It is a tragedy that business opportunities are missed because entrepreneurs overanalyse risk factors. This is the very reason businesses grow at a slow pace, while others are phased out.
I’m not encouraging ignorance; I’m just disappointed by entrepreneurs blinded by small details rather than being decisive.
The same applies to investors who, thinking they knew too much, did not invest in Uber when their founders approached them.
In an ever-changing world, you can’t make decisions that are only informed by the past. Rather than dismissing what you don’t yet understand, consult those who do to help you make an informed decision.
A gigantic problem faced by most of us entrepreneurs at some point in our businesses is analysis paralysis. Basically, it is over-analysing, or overthinking, an opportunity. It often results in a decision not being taken, and can lead to your business underperforming.
Analysis paralysis is worse than red tape. With analysis paralysis, things don’t move slowly, rather not at all. Decision makers are paralysed by their inability to make a decision, afraid of what could or could not come to pass. Ultimately, not deciding is the same as deciding against.
As an entrepreneur, you have probably dealt with corporate clients and stakeholders. This disease is within their structures, whether it is the personnel dealing with your proposition not being entrepreneurial in their approach, or the committee under-evaluating your proposal.
- Harv Eker, the author of Secrets of the Millionaire Mind, says it better: “One step in the right direction is worth 100 years of thinking about it.”
One of the reasons Nokia went down the way it did, after a decade of leading the mobile sector, was due to analysis paralysis creeping as the company was getting complacent. Around 2006, Nokia was more concerned with staying where it was, instead of pursuing new opportunities.
It’s not as if Nokia wasn’t working on new stuff, they just lacked a sense of urgency. Developing cutting-edge new products was put on the backburner. Former employees observed that Nokia’s operating system team split into two and started to battle for the attention of top executives, resulting in internal politics. In 2008, Paul Jacobs, CEO of Qualcomm, also voiced concern that Nokia devoted too much time to strategy.
From one decade to another, we have seen how the mighty have fallen. Now we are aware of the danger of analysis paralysis.
Entrepreneurs can learn a thing or two from a married couple. A husband comes back from few meetings, excited about a business opportunity. He tells his wife that the family’s finance could improve, but, because the wife was not in the meeting, she will do the responsible thing of interrogating the validity of the offer.
Often, with many businesses, these opportunities are not discussed and considered in the same manner. This should be compared to the processes at successful start-ups. Here the co-founders will debate the merits of each deal.

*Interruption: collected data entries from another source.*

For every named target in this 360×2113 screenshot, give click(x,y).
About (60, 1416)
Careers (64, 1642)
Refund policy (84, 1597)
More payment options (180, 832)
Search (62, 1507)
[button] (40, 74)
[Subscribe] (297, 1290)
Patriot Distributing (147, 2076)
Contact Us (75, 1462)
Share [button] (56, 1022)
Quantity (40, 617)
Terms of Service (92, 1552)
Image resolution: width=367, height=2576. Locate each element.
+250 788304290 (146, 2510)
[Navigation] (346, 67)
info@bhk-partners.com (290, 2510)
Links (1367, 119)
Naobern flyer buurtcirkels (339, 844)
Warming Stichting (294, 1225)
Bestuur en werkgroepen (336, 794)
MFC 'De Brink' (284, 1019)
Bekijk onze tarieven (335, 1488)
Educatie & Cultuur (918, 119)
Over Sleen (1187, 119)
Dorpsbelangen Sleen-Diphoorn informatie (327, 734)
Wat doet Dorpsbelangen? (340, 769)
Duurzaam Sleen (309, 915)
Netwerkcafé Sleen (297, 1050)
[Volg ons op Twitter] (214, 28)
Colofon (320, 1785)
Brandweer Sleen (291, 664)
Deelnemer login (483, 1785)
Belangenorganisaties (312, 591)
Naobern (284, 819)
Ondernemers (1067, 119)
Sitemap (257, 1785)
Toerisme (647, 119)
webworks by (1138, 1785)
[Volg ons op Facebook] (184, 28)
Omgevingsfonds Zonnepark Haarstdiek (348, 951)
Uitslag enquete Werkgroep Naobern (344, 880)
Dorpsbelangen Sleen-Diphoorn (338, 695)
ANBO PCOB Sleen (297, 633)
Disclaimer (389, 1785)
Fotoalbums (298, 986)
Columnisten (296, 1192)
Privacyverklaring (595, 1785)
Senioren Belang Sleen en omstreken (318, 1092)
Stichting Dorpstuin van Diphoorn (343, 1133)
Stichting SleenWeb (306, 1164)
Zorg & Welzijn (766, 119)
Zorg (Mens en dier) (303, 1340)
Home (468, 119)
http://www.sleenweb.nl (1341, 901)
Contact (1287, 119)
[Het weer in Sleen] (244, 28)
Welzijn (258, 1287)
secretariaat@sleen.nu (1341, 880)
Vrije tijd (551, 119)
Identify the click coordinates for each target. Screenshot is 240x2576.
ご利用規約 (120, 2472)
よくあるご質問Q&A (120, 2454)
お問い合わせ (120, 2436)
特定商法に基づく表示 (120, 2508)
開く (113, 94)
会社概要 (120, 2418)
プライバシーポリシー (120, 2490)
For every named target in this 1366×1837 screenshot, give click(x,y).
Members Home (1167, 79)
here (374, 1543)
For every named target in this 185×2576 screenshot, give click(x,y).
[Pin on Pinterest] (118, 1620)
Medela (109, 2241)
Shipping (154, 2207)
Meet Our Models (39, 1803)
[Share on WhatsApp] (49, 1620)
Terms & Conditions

There is a danger of approving every offer that is made; it will likely end up in bankruptcy. I’m an advocate of being cautiously optimistic.
In a competitive business environment, analysis paralysis is the worst thing that can be allowed to emerge; it is a culture that needs to be kicked out of the system.
No matter how big a company becomes, it need to maintain an entrepreneurial approach. Don’t become a big truck that turns around after driving two blocks down the road.